Здесь он вынул из кармана сотовый телефон и стал набирать номер. Ему ответили быстро. Говорил какой-то Первый. Катя удивленно смотрела в глаза Скворцову, но тот был сам удивлен не меньше. Не было таких позывных в РОВД.

– Будем ждать. – Лушников отключился. – Есть хотите?

Народ есть не хотел – сыт по горло приключениями, а также выпитым без меры кофе и съеденными бутербродами с ветчиной.

– А я хочу, – произнес снова майор. – Ребра подвело. Сидите пока. Забегу в кафе на минуту.

– Осторожно, Александрыч, – напомнил Скворцов.

Но тот уже шагал к торговому центру.

Минут через двадцать вернулся и сел в машину. Вскоре рядом притормозила служебная "Волга" начальника РОВД.

Лушников пересел в машину к подполковнику и стал докладывать. Сообщил о том, что удалось услышать через дистанционную систему. Потом плавно перешел к истории с пистолетом. Возможно, директор Гноевых не имеет к оружию никакого отношения, но кто-то ведь спрятал пистолет в диване. С другой стороны, можно всю жизнь гадать, пока не будет проведено исследование оружия. Причем быстрое. Потому что времени на все – одна ночь всего.

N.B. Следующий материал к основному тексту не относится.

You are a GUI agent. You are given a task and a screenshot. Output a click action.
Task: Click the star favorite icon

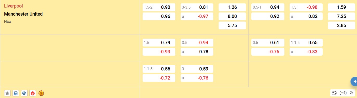pyautogui.click(x=8, y=93)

Подполковник Гаевой слушал, не перебивая, и под конец потянул носом. Действительно, времени совсем мало. Так что надо ловить эксперта Люткевича и тащить в кабинет. В каком бы он состоянии ни был.

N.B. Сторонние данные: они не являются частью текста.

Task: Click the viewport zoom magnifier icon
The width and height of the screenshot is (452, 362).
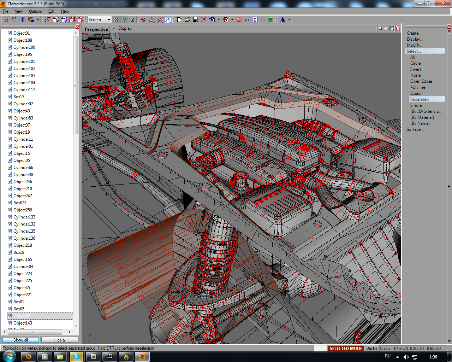Action: 380,28
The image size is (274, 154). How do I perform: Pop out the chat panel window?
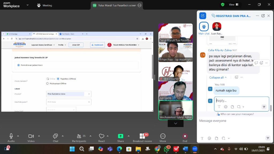(x=263, y=16)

– Думаю, ночи ему хватит, – решил начальник, беря в руки микрофон рации. – Неужели до сих пор его не подняли из дому…

Дежурный ответил, что Люткевич давно в РОВД и ждет в лаборатории. Задними воротами заехал, поэтому его никто не заметил.

– Что будем делать с девушкой? – спросил Гаевой. – Было бы лучше, если она уедет… К дяде или тете. Или, допустим, в свадебное путешествие…

– Исключено, – сказал Лушников. – У них скоро свадьба. Гноевых, Решетилов и Бачкова среди приглашенных.

– Тогда пусть отправляется… на Сахалин. Устрой им вызов телеграммой?… По поводу дяди… И этого надо рядом пристроить, Скворцова, – он покосился в сторону Лушниковской "Волги", – в качестве личного охранника. Жених и невеста. Оптимальное прикрытие. Тут даже придумывать ничего не надо. Либо пусть спрячутся на какой-нибудь даче и не появляются…

Так и решили. Лушников пересел в свою машину. Въехали через задние ворота на территорию РОВД и торопливо пошли кверху, оставив молодых в одиночестве. Дверь лаборатории оказалась на запоре.

Постучали. Люткевич отодвинул в сторону стальную полосу металла и отворил дверь. Обычная практика, заведенная самим руководством: в лаборатории находятся вещественные доказательства, так что не надо искушать судьбу. Пропустил обоих и снова закрыл, косясь на моложавого деда. Но спрашивать ничего не стал: наличие рядом с ним начальства снимало ненужные вопросы.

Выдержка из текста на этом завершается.